We are seeking a Data Engineer to design, develop, and optimize data pipelines, storage solutions, and processing frameworks. The ideal candidate will have expertise in ETL workflows, big data processing, cloud platforms, and API integrations to ensure efficient data handling and high-performance analytics.
This role requires a strong foundation in data architecture, security, and performance optimization, supporting business intelligence, machine learning, and operational data needs.
Design and develop scalable data pipelines using Apache NiFi, Apache Airflow, and PySpark.
Work with Apache Hudi for incremental and real-time data processing within a data lake.
Implement batch and real-time data processing solutions using Apache Flink and Apache Spark.
Optimize data querying and federation using Trino (Presto) and PostgreSQL.
Ensure data security, governance, and access control using RBAC and cloud-native security best practices.
Automate and monitor data pipeline performance, latency, and failures.

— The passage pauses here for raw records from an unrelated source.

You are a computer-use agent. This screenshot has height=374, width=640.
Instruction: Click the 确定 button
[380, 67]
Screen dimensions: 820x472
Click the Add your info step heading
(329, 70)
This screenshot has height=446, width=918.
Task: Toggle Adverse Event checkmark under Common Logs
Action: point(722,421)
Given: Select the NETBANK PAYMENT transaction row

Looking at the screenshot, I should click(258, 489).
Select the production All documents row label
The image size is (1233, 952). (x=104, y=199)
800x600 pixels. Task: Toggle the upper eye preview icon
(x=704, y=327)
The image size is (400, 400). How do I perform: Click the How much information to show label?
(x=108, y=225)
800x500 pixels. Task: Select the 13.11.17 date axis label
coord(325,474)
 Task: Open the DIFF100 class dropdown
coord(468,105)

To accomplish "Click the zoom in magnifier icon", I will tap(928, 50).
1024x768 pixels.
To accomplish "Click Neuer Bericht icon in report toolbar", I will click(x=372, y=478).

Collaborate with data scientists, AI/ML engineers, and backend teams to optimize data availability and insights.
Implement observability and monitoring using Prometheus, OpenTelemetry, or similar tools.
Support cloud-based data lake solutions (AWS, GCP, or Azure) with best practices for storage, partitioning, and indexing.
3-4 years of experience in Data Engineering, Big Data, or Cloud Data Solutions.
Strong programming skills in Python and SQL for data transformation and automation.
Experience with Apache NiFi for data ingestion and orchestration.
Hands-on expertise with Apache Spark (PySpark) and Apache Flink for large-scale data processing.
Knowledge of Trino (Presto) for federated querying and PostgreSQL for analytical workloads.
Experience with Apache Hudi for data lake versioning and incremental updates.
Proficiency in Apache Airflow for workflow automation and job scheduling.
Understanding of data governance, access control (RBAC), and security best practices.
Experience with observability and monitoring tools such as Prometheus, OpenTelemetry, or equivalent.
Experience working with real-time data streaming frameworks (Kafka, Pulsar, or similar).
Exposure to cloud data lake services (AWS S3, Azure Data Lake, Google Cloud Storage).
Familiarity with Infrastructure as Code (Terraform, CloudFormation, or similar) for provisioning data lake resources.
Knowledge of containerized environments (Docker, Kubernetes).